Consider the following code snippet:

std::vector<int> v;
v.reserve(100);
v.insert(v.end开发者_如何学Python(), 100, 5);

v.erase(v.begin(), v.end());

std::cout << v.capacity << std::endl;

This prints out 100. Does it mean that vector still holds the 100 memory locations? Is it required to call reserve(0) after calling erase(begin,end) on a vector, to relinquish all space held by the vector?


If the capacity is 100, then the vector has space allocated for 100 elements. reserve(0) is a no-op, because reserve won't shrink the capacity.

reserve(n) will try to grow the allocation to enough space for at least n elements. There's no guarantee that it will succeed, it won't report failure and it may overallocate.

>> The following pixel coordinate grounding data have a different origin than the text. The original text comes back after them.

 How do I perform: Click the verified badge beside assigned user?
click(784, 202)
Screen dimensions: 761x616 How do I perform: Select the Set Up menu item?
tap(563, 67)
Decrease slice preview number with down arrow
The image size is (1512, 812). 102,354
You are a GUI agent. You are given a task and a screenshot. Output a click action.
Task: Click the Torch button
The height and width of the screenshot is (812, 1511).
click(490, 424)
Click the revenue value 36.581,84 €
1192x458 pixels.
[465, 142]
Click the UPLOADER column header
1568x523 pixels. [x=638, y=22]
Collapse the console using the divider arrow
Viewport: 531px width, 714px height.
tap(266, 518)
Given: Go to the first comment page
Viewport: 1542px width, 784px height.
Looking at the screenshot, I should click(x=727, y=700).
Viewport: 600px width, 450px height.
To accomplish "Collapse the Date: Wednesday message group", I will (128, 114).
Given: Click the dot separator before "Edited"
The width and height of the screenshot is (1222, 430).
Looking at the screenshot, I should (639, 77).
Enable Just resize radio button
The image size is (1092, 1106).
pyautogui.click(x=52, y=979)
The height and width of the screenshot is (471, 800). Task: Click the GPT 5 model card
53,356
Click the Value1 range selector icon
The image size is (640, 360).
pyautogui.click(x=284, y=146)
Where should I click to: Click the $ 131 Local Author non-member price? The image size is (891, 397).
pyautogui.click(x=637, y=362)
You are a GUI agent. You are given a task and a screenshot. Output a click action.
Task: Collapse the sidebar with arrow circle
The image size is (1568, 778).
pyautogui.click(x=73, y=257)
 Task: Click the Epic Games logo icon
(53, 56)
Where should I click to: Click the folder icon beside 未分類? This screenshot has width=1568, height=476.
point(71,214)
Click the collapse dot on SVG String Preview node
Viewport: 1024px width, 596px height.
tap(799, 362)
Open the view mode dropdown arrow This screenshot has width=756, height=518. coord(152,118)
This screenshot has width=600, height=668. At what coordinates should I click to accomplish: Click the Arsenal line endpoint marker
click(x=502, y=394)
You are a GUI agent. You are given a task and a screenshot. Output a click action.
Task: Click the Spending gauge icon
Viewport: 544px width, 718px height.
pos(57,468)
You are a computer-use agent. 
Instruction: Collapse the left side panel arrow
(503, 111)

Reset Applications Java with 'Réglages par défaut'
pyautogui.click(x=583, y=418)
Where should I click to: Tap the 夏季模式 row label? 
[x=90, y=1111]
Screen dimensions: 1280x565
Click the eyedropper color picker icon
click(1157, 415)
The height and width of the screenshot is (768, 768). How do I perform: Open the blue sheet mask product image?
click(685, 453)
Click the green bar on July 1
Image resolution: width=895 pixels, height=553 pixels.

Don't call reserve unless you've measured your code with and without it and found it makes a significant difference. All other use of reserve is premature optimization.


You are looking for the (in)famous swap trick:

vector<T>().swap(myVector);

See here for backgrounder

How to downsize std::vector?


Just as a reminder, C++0x/11 added the shrink_to_fit convenience function to the STL container, which is already available in VS2010, so you're lucky if you're coding on Windows (with VS). :)


Yes, the vector still holds 100 locations. reserve is only used to increase the size and isn't able to shrink it. A reserve(0); call would have no effect at all. In C++1x I believe there will be a shrink_to_fit call that you're interested in.

In the current standard, you have to use the swap trick to release storage allocated by a vector, but before you do, carefully consider if you really want to do that. If you add elements back to the vector later again you'll just reallocate. Unless you're on an embedded system just let vector manage its own memory.

Swap trick: Use vector<T>().swap(myvector); to release the storage of a vector.